» **TASK DETAILS**: In the records below, the line that contains "The height and" marks the start. Copy it and each line after it through the end, exactly, without pictures.

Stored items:
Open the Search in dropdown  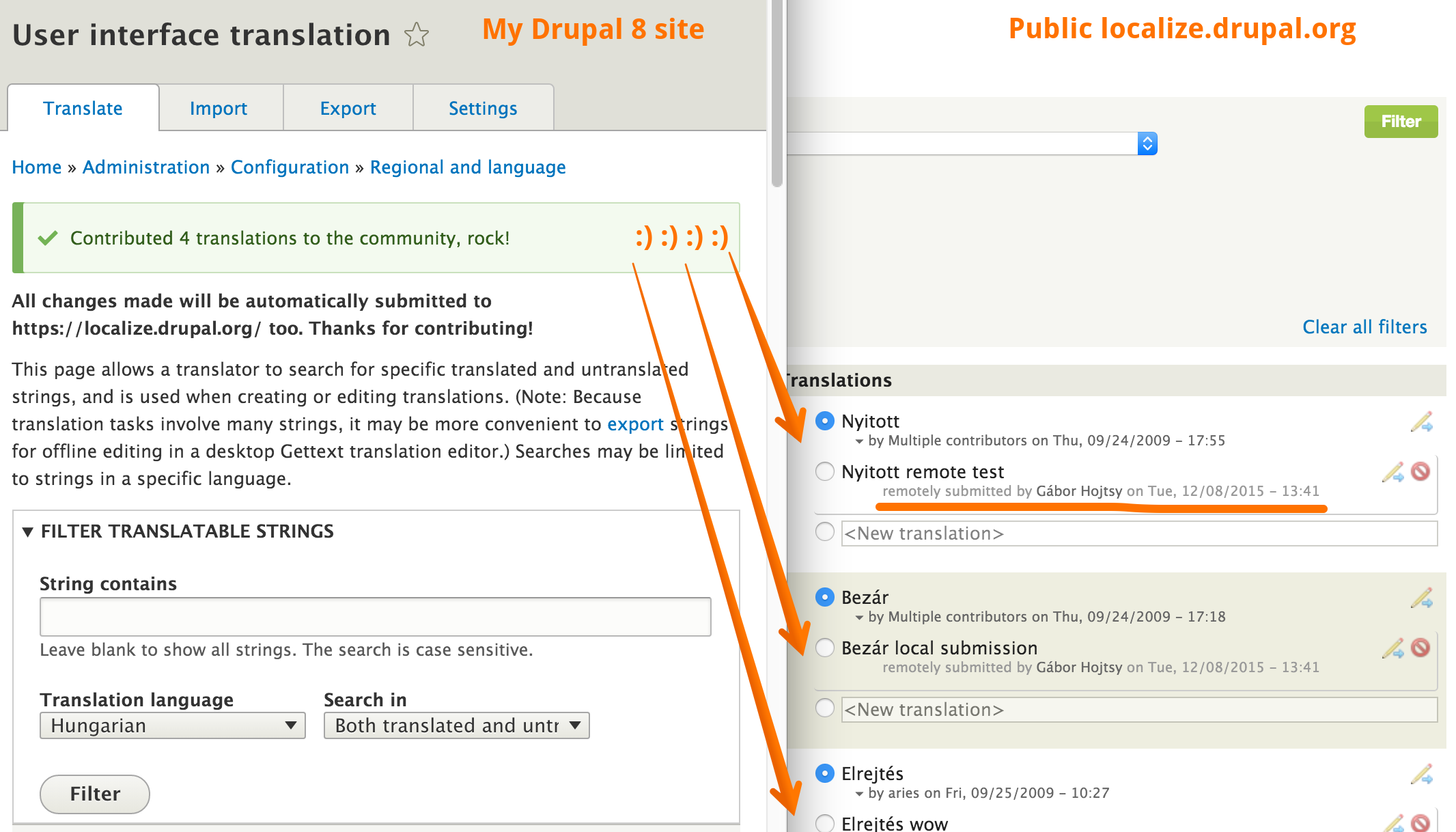click(457, 725)
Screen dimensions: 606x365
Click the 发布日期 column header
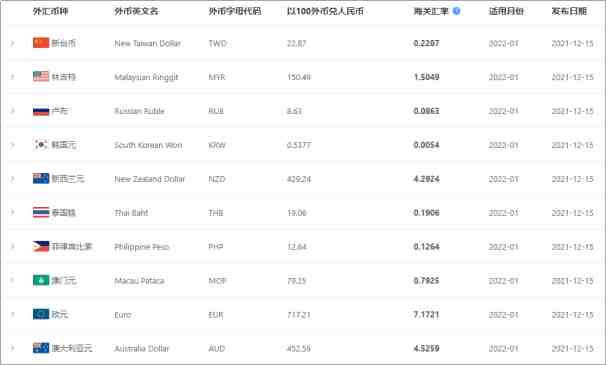pyautogui.click(x=569, y=11)
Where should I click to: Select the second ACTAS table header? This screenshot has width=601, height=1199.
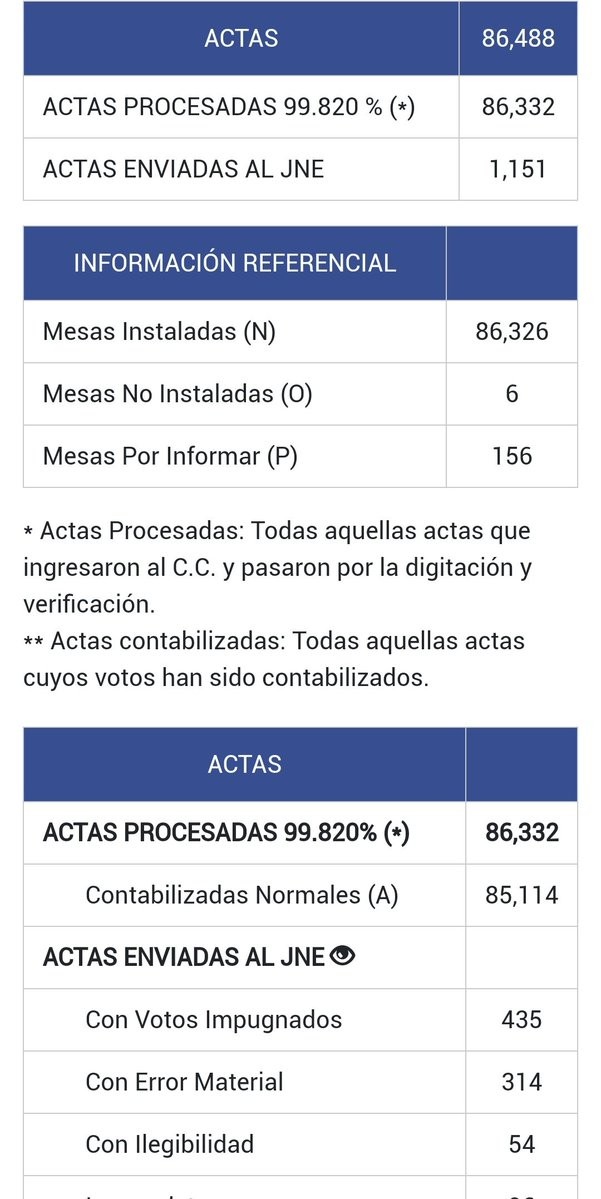[x=245, y=765]
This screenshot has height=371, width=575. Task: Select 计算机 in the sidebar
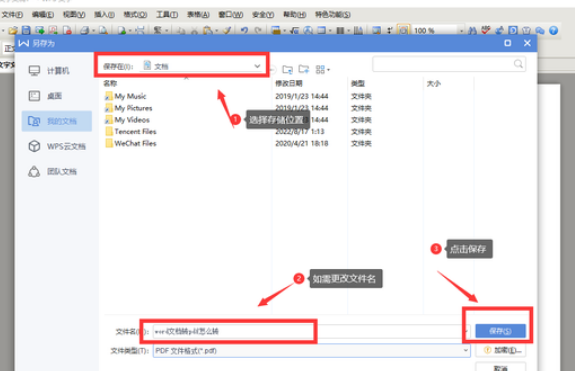pos(50,70)
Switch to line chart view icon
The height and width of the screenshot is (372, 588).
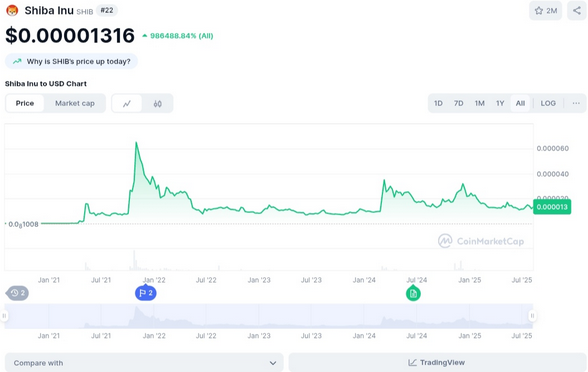click(x=127, y=104)
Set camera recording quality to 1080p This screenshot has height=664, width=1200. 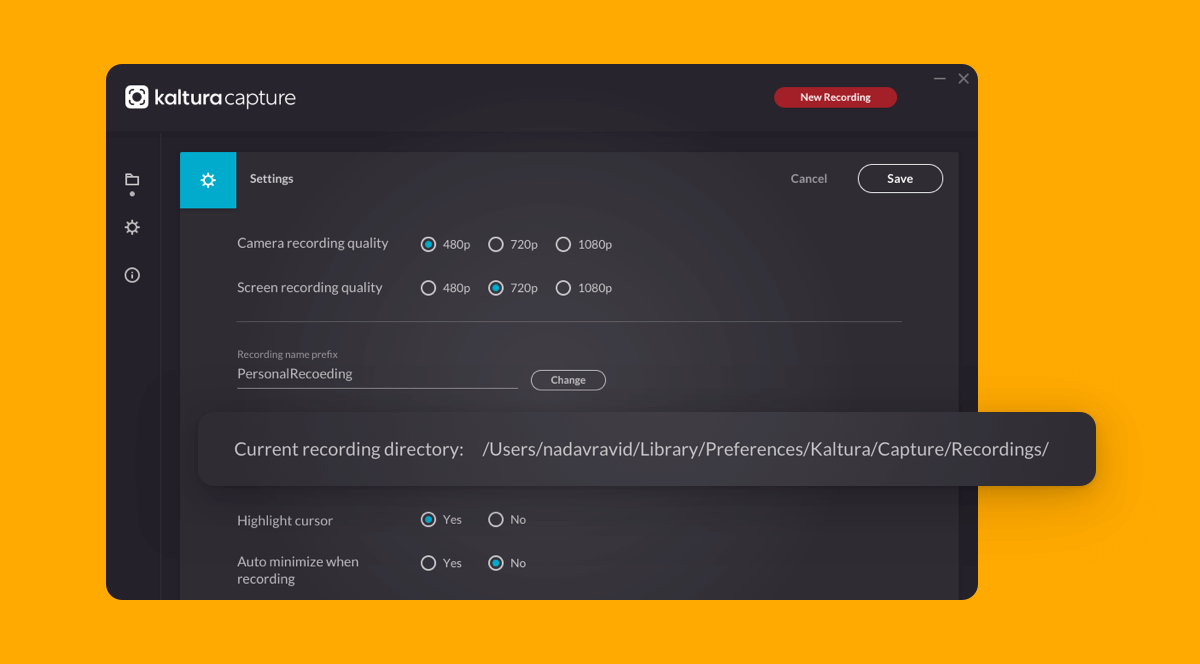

» **EXERCISE ANSWER**:
The height and width of the screenshot is (372, 588).
click(x=127, y=104)
Set camera recording quality to 1080p This screenshot has height=664, width=1200. 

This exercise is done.